• TEXT PASSAGE:
Ratz is riddled with intentional mispellings that push the reader away from the text at the same time Brathwaite seems to want to be pulling him into the heart of a subculture. Devices such as consistently using Z's in lieu of hard S's (boyz, wuz, thoze, guyz) and writing "No 1" instead of "no one" hinder reader access, rather than facilitating it. These annoying techniques don't suggest different pronunciations of words. They don't seem to do much at all except call attention to their affectedness. Sometimes Ratz feels like reading the lyric sheet of a Prince album.
On the bright side, Brathwaite excels at creating ferocious scenes of violence, and his writing moves with the energy of punk music (including the rather silly inclusion of occasional beat marks— // —in case the reader doesn't catch the rhythm). The book's gay content is relatively minimal, and really more homosexual than 'gay'-proper, because sex of any sort is just part of the survival game on Braithwaite's mean streets. His characters—difficult to distinguish from one another—are struggling for basic human identities at a level lower than sexual identity.

• DATA EXTRACT:
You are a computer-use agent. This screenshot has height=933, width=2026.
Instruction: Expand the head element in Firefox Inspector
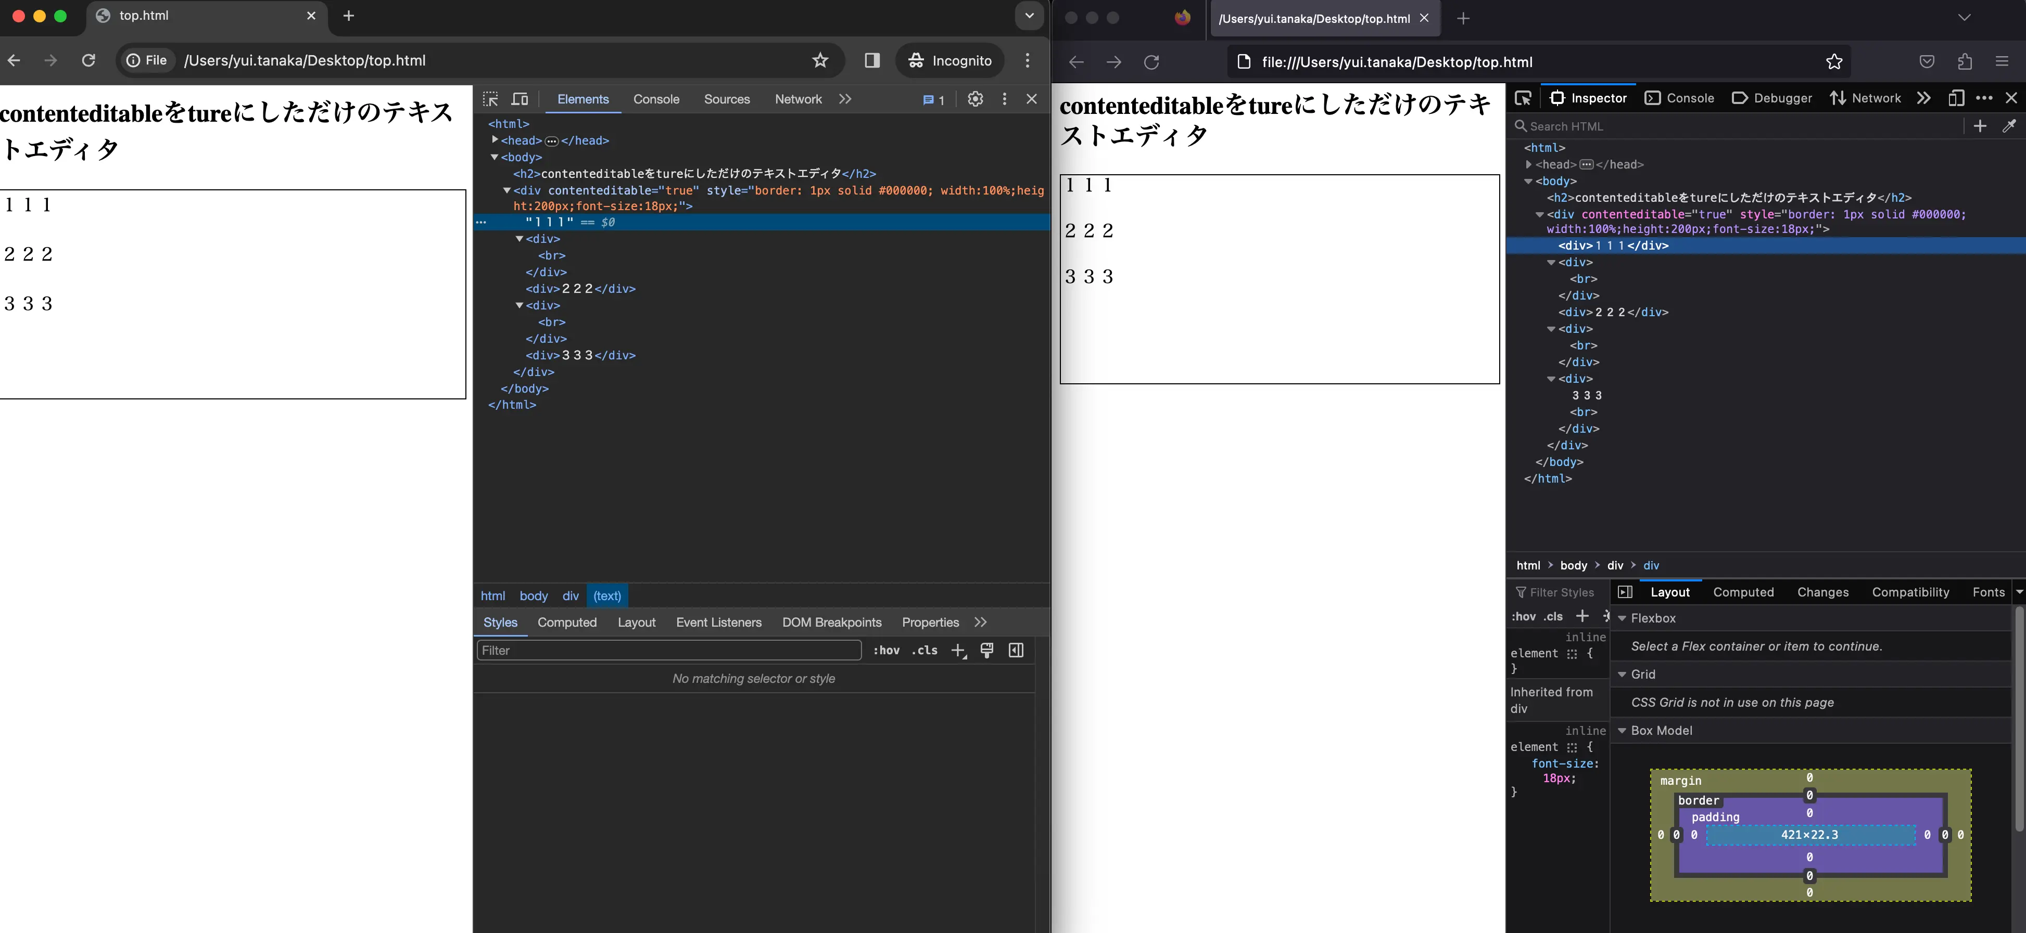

• INSTRUCTION A:
In the review of Ratz, what does Brathwaite write in place of "no one"?
• INSTRUCTION B:
Extract the passage of the review of Ratz that runs from "On the bright" up to and including "than sexual identity.".

• COMPLETE OUTPUT A:
"No 1"

• COMPLETE OUTPUT B:
On the bright side, Brathwaite excels at creating ferocious scenes of violence, and his writing moves with the energy of punk music (including the rather silly inclusion of occasional beat marks— // —in case the reader doesn't catch the rhythm). The book's gay content is relatively minimal, and really more homosexual than 'gay'-proper, because sex of any sort is just part of the survival game on Braithwaite's mean streets. His characters—difficult to distinguish from one another—are struggling for basic human identities at a level lower than sexual identity.